## INSTRUCTIONS TO FOLLOW
Rewrite the listing below with every "coordinate" changed to "position" and everything else kept the same, omitting the pictures.

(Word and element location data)
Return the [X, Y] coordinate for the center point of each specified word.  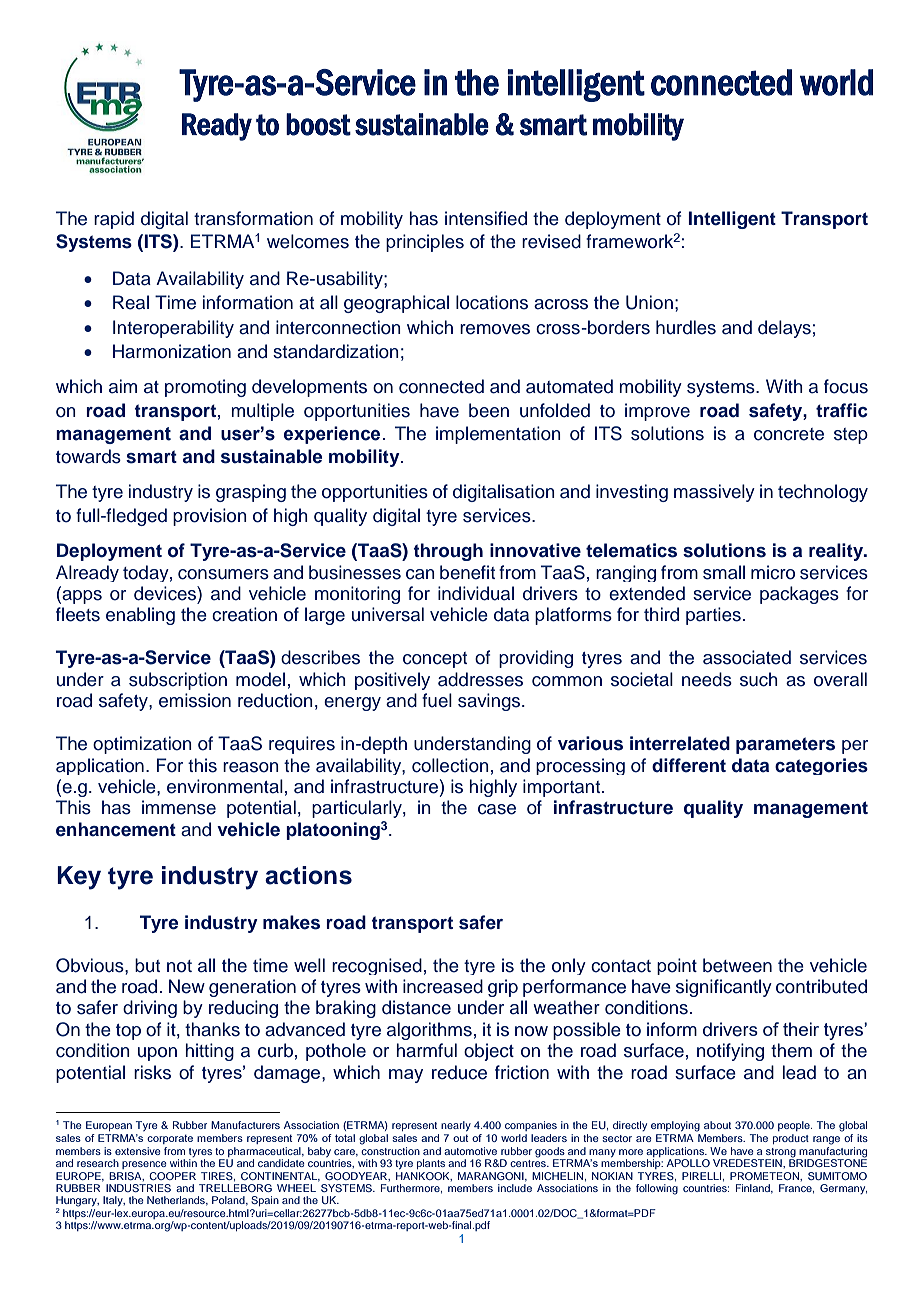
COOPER [172, 1176]
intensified [486, 218]
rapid [114, 220]
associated [747, 657]
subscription [178, 681]
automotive [470, 1151]
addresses [480, 679]
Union [649, 302]
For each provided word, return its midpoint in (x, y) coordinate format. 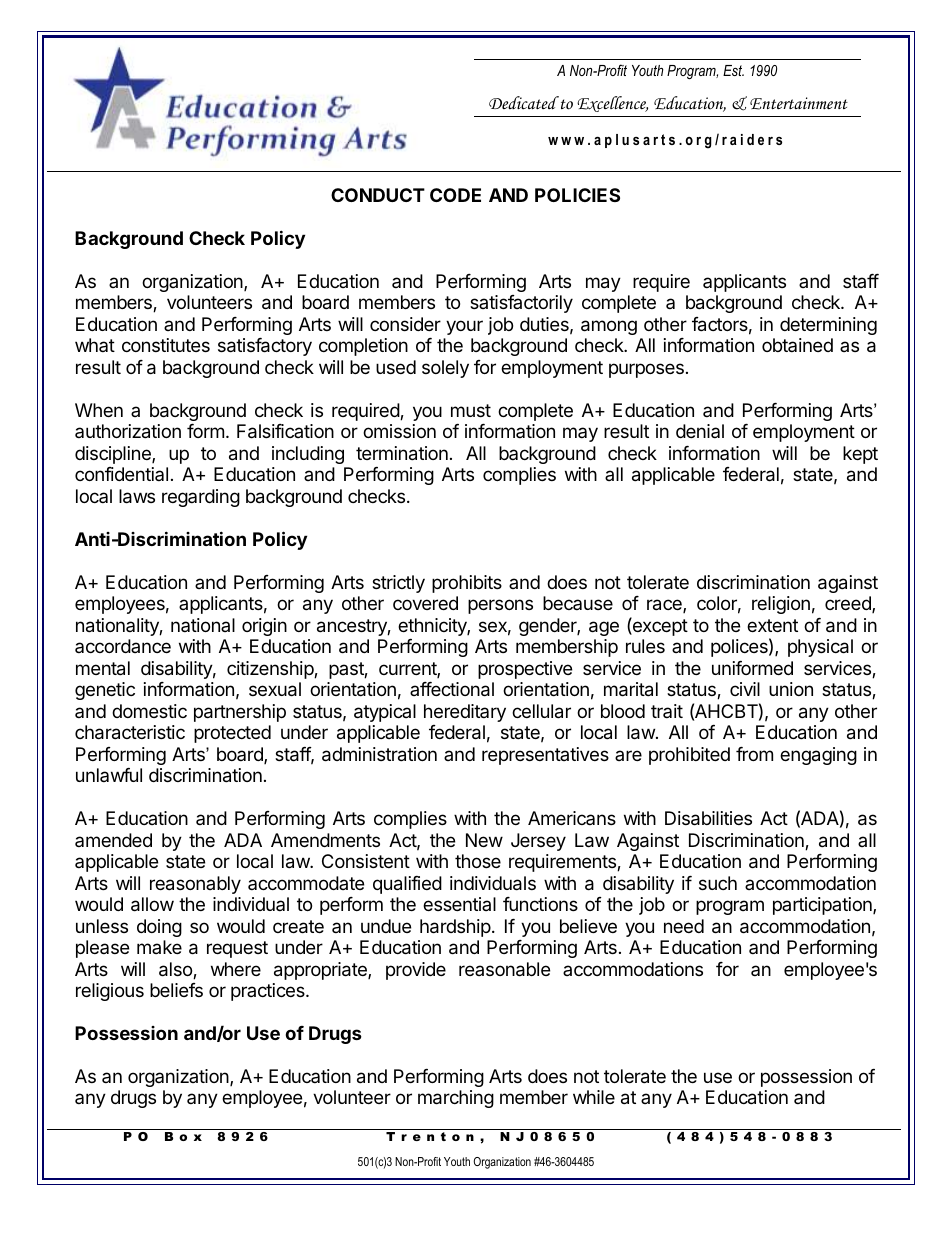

## WRITTEN REPLY
Return the [X, Y] position for the center point of each specified word.  
COOPER [172, 1176]
intensified [486, 218]
rapid [114, 220]
associated [747, 657]
subscription [178, 681]
automotive [470, 1151]
addresses [480, 679]
Union [649, 302]
For each provided word, return its midpoint in (x, y) position format. 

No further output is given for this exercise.